27 Kasım 2017 Pazartesi

Şehir Günlükleri 10

Her saat bir hayattı. 

Şehrin bir başka ucundaydım bugün. Uzun zaman oldu. Bir başka ucunda bir başka ucuna taşınan hayatları  düşündüm... 

Birlikte olan insanların mutluluğu çizdiği özçekimlerinde. 

Saatime baktım, üçe geliyordu. Çayımdan bir yudum daha aldım. İğrenç ve sıcaktı tadı. Gülümsedim. Önümde oturan çifte baktım. Kalkmak üzereydiler. Ellerinde yeni alınmış kitapları taşıyan poşetler ve soğuk havanın sıcak tutuşması vardı. Sonra üç dört ay önce yemyeşil olan parkın içindeki insanlara baktım. 

Gözlerim hareket ettikçe düşüncelerimde geçmişe doğru hareket etmeye başladı.

Karışık ve hüzünlü bir hikayesi vardı bugünle geçmişin. 

O karşımda duran sevgililer nereden gelmişti. Hangi mevsimde ilk buraya sürüklenmişlerdi. O leziz uykularından uyandıklarında ilk önce hangisi bir diğerine "Günaydın" demişti. O aşkın insanı ilahlaştıran güzelliğini yüreklerine ne zaman dökmüşlerdi. 
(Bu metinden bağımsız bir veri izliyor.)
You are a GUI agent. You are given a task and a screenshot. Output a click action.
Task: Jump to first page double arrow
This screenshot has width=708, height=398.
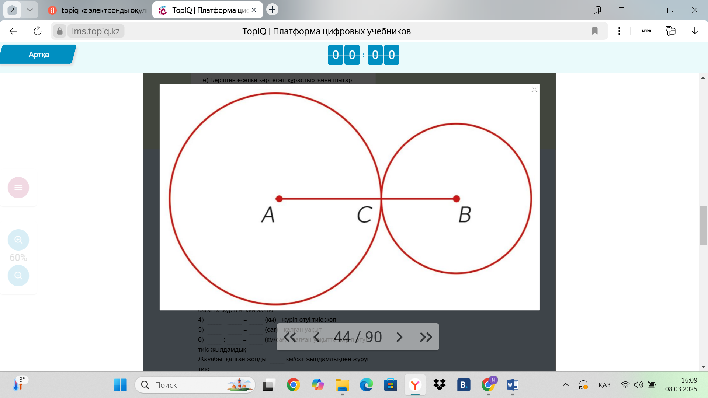click(x=290, y=337)
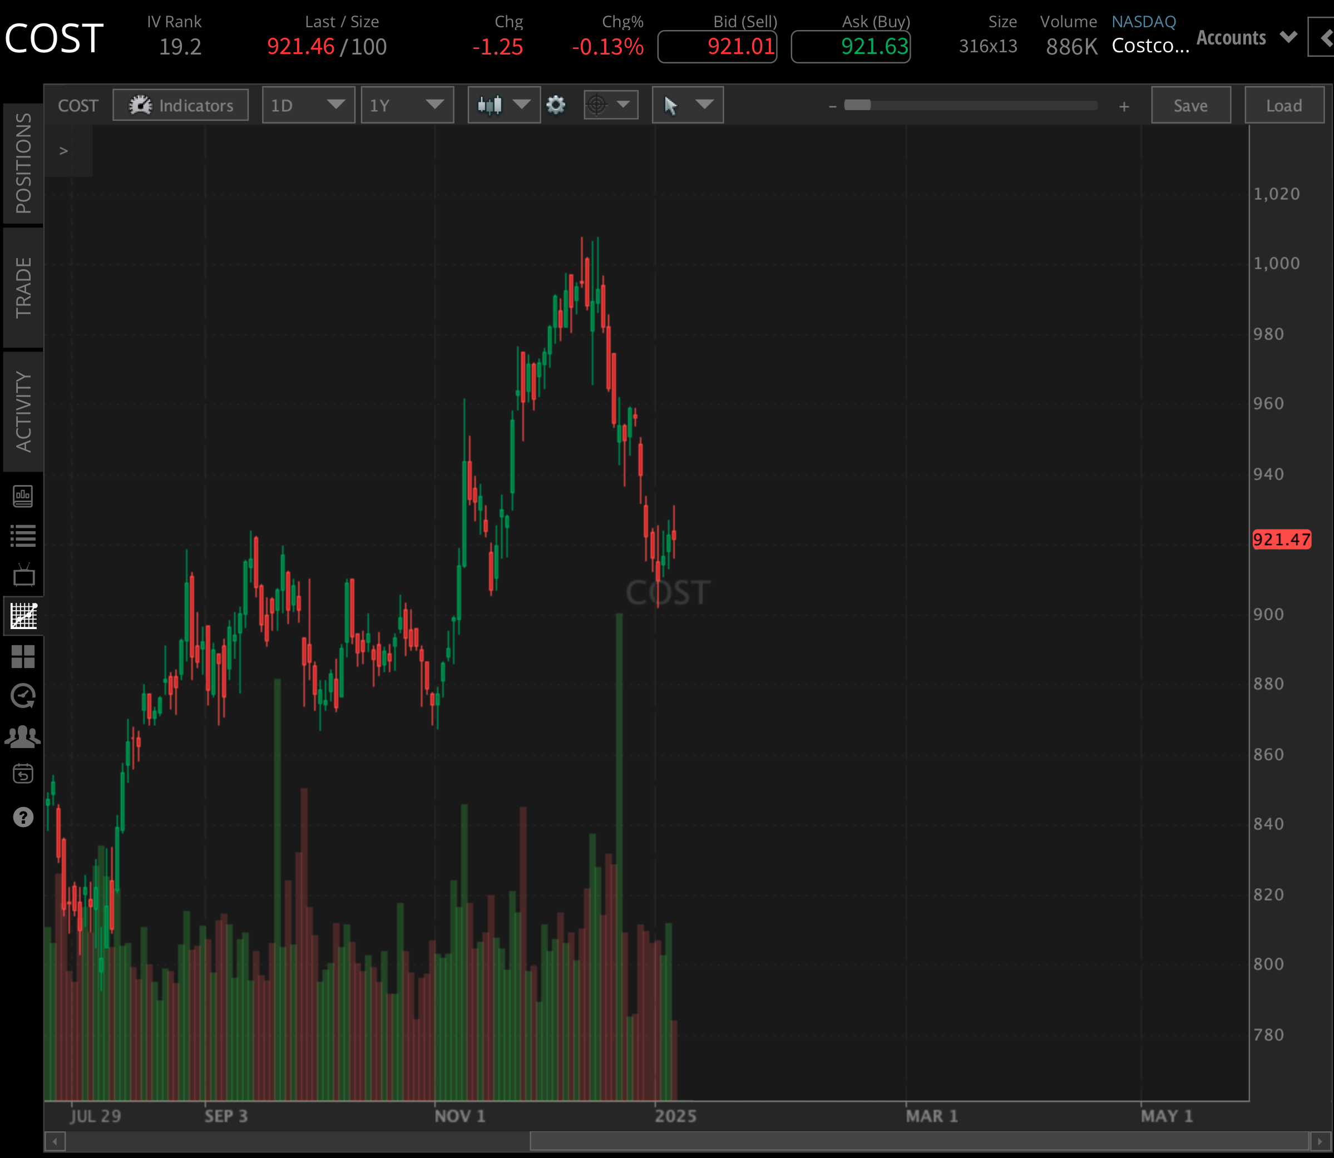Expand the 1Y range dropdown
The height and width of the screenshot is (1158, 1334).
(407, 105)
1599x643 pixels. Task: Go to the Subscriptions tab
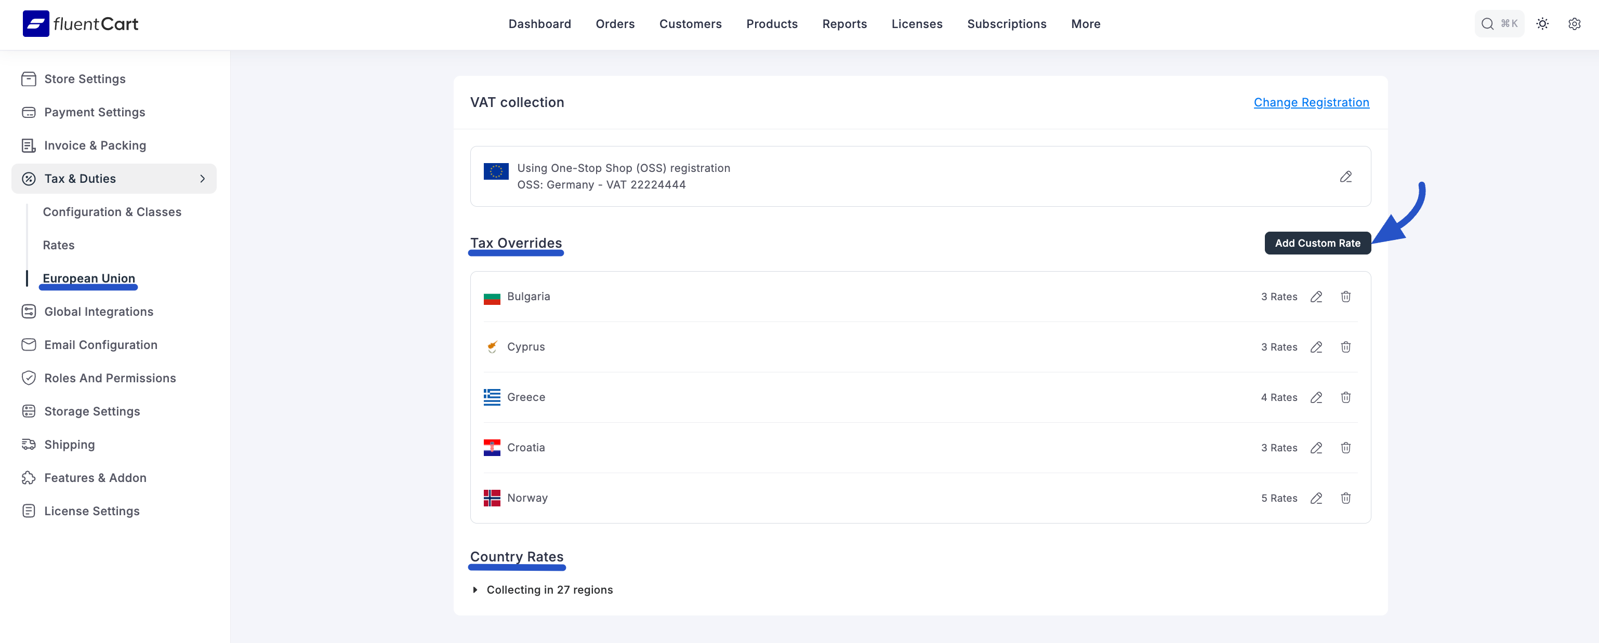1006,24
Merak ettim. Sonra boşluğa bıraktıkları yerlerinde, aklıma geldin... Aslında aklımdan hiç gitmemiştin. Çünkü bende hep onlar gibi yazdıklarımda senden söz ettim...

Abidin elbette mutluluğun resmini yapardı;
Çünkü o i(kl)nsana aşık,
Nazım elbette aşkın şiirini yazardı;
Çünkü o da i(lk)nsana aşık
Bende elbette seni yazardım;

Öyle ya,

Seven insan ya vuslatın sonsuz cennetinde yaşar ya da özlemin o bitmez tükenmez cehenneminde...   

21 Kasım 2017 Salı

Şehir Günlükleri 9

Yeni, başka, güzel, yine, mutlu bir insan olmak mümkün mü? 

Var olmaktan vazgeçmeyen bir kahraman mısın o kadar güçlü? 

Kaybetmeyi kabul etmeyen bir kazanan mısın o kadar dayanıklı? 

Gönüllü tutsaklığın birinin kalbinde sona erdiyse sen istemeden, sen sevdin ama sevilmediysen, olduğun gibi beğenilmediysen ama yine razıysan zulmüne zira, gerçeğin soğuk yalnızlığında ateşler içinde kavrulan bedenin bir kez daha sabaha kadar yağmurun sesini dinlediyse, özgürlüğü kim ne yapsın, aşkın sarhoş hapsinde gözü kapalı sıcacık yatmak varken...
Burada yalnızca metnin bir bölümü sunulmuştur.